Its there but when I look over completed EICR's very rarely see it used.
Maybe not for all circuits but there are occasions when test methods can differ.
So why are you not using the R2 columns ? And giving it some thought when would you use it ? ?
 
sometimes eaier with lighting to use a wander lead and do R2, going room to room saves linking out L and E at fittings. can also easily get a R2 at switch from the faceplate screw/swithout taking faceplates off. ( except where cavity boxes are fitted ). a bonus is ensuring that metal fittings have their casings earthed without dissassembly.
 
sometimes eaier with lighting to use a wander lead and do R2, going room to room saves linking out L and E at fittings. can als easily get a R2 at switch from the faceplate screw/swithout taking faceplates off. ( except where cavity boxes are fitted ).
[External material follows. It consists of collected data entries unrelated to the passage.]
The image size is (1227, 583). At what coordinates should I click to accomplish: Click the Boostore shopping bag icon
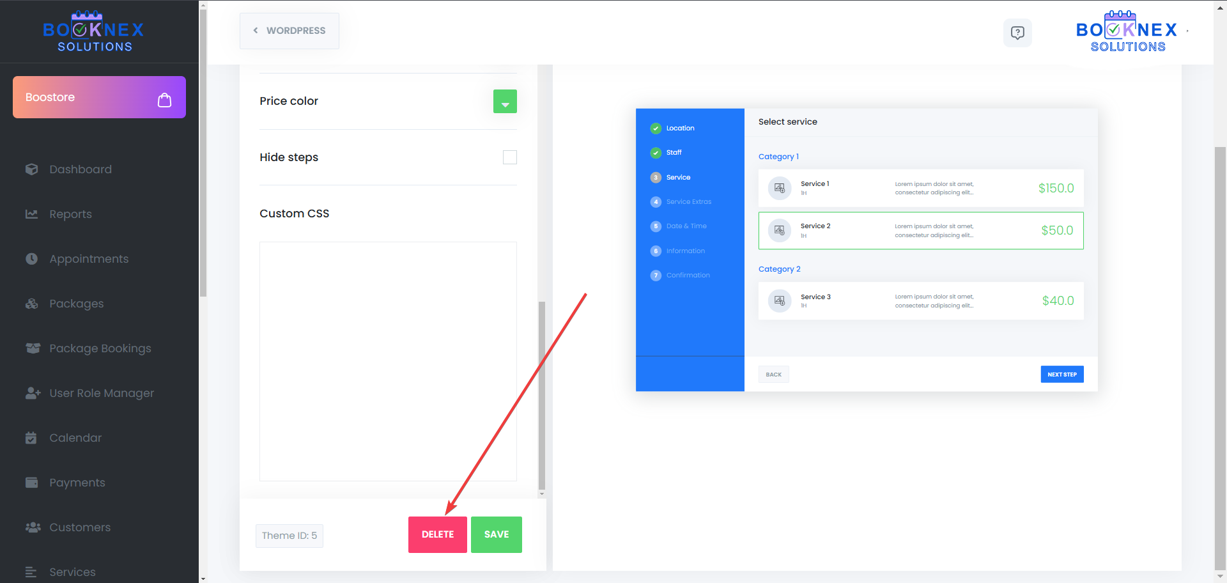coord(164,100)
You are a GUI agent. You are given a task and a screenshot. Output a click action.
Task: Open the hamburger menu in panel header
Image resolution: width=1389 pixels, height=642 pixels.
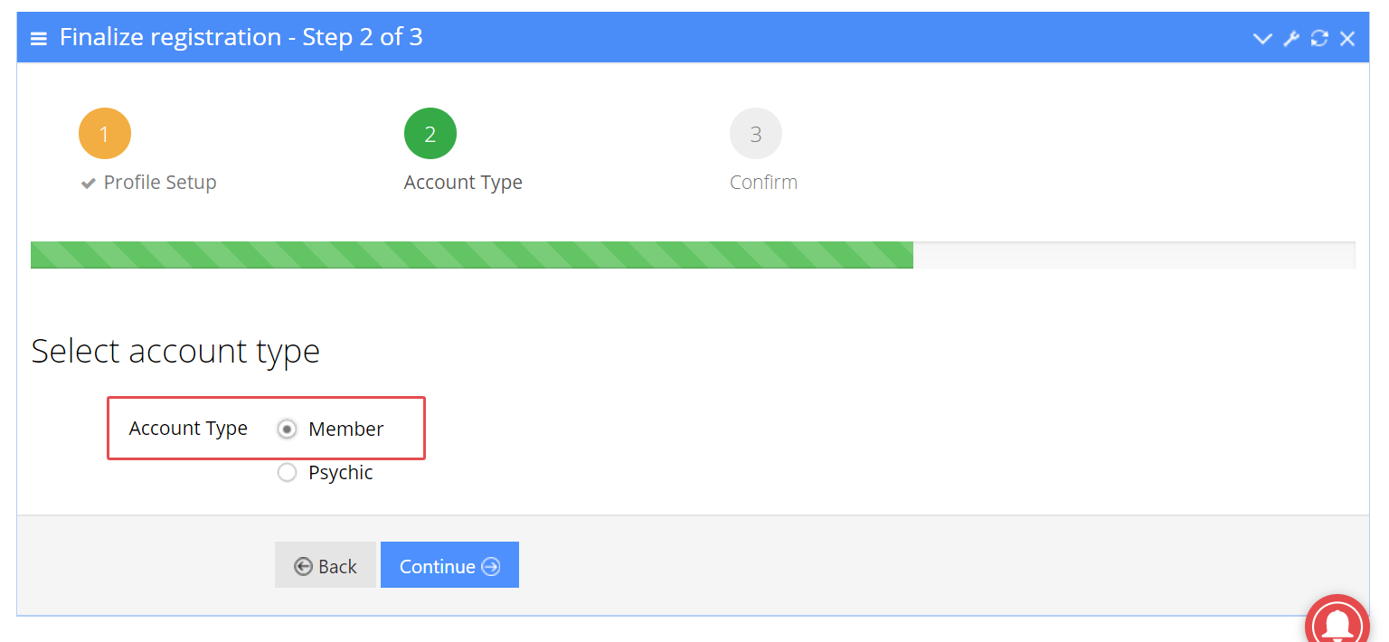point(39,38)
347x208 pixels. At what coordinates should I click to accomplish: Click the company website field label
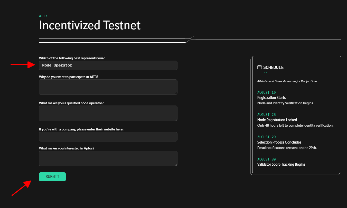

New I could rely on you Tel ? But as said very few testers seem to be taking advantage of the R2 column and yet it does have some very relevant uses. Just getting the younger lads to give it some thought, as its an interesting topic.
 
Yes, I sometimes complete R2 instead of R1+R2 for lighting, especially where there are lots of dimmers and metal fittings. As Tel says, quite easy with a long R2 wander lead to quickly work round fittings.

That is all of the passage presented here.